UNITED STATES DISTRICT COURT SOUTHERN DISTRICT OF CALIFORNIA


April 16, 2009

UNITED STATES OF AMERICA, PLAINTIFF,
v.
RUBEN ALCAZAR-BUSTOS, DEFENDANT.

The opinion of the court was delivered by: Hayes, Judge

ORDER

The matter before the Court is the motion to dismiss indictment due to invalid deportation filed by the Defendant Ruben Alcazar-Bustos (Doc. # 11).

FACTUAL BACKGROUND

Defendant was born on May 14, 1987 and came to the U.S. without permission when he was two months old. Defendant lived with his parents in Modesto, California.

On February 6, 2003, at age fifteen, Defendant was convicted of burglary in the second degree and battery and received a sentence of 38 months probation and 45 days in juvenile hall.

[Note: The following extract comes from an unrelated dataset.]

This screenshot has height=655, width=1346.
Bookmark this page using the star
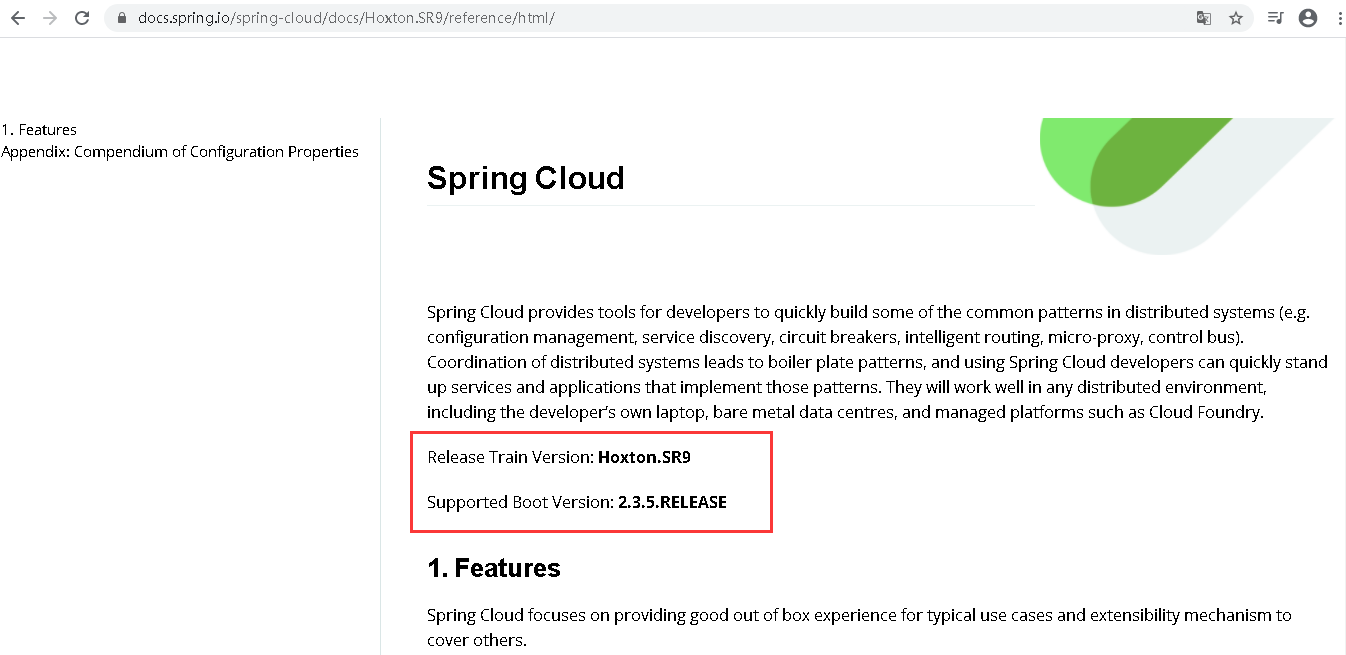click(1238, 17)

In 2004, Defendant was convicted of taking a vehicle without the owner's consent and received a sentence of 180 days in juvenile hall.

In September 2005, Defendant married a United States citizen. Defendant's wife states in a declaration I married Ruben on September 2, 2005. Our son Ruben Jr. was born on June 14, 2006 in Modesto, California. One month later, Ruben turned himself in to start serving his prison sentence .

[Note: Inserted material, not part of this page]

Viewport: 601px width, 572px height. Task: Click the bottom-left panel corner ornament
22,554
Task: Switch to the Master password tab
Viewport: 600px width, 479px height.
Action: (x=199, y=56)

It is extremely difficult living without Ruben. He worked and was the one who provided most of the money we lived on. At the time we were living together, I only worked part time as a cashier. I primarily stayed home to take care of Ruben Jr.

After Ruben was sent to prison and then deported, I was forced to move back home with my parents because I could not afford to live in the apartment we shared together.

If I knew I could have applied for Ruben to come into the country legally, I would have. (Doc. # 11-3 at 6).

On July 5, 2006, Defendant was convicted of minor in possession of a concealed weapon in violation of California Penal Code and received a sentence of 3 years in prison. A state probation report prepared in September 2006 indicated that Defendant reported that he was employed from August 2005 until July of 2006 on a full time basis with his step father doing home remodeling. The probation report further indicated that Defendant was an admitted gang member and had been so for the last four years. (Doc. #12-2 at 5-6).

On October 20, 2006, at age nineteen, Defendant was convicted of unlawful possession of a firearm due to probation and received a sentence of 8 months in prison. In May 2007, while Defendant was in state custody, Immigration and Customs Enforcement placed an immigration detainer on the Defendant.

On June 5, 2008, a Notice to Appear was filed against the Defendant alleging that he was subject to removal on the grounds that he is a native of Mexico; not admitted or paroled into the United States; convicted of the offense of possession of a firearm by a minor; and sentenced to a term of three years.

In July 2008, Defendant was released from state custody to immigration detention in Imperial, California. On July 22, 2008, Defendant appeared before an Immigration Judge. Defendant waived an attorney and admitted the allegations in the Notice to Appear. During the hearing, the Immigration Judge concluded that the Defendant's conviction for possession of a firearm by a minor "would be a firearms offense that constitutes an aggravated felony." (Doc.# 11-3 at 17). The Immigration Judge found that the Defendant was not eligible for voluntary departure and that no other relief applied in his case. The Immigration Judge ordered the Defendant removed from the United States. Defendant waived appeal to a higher court.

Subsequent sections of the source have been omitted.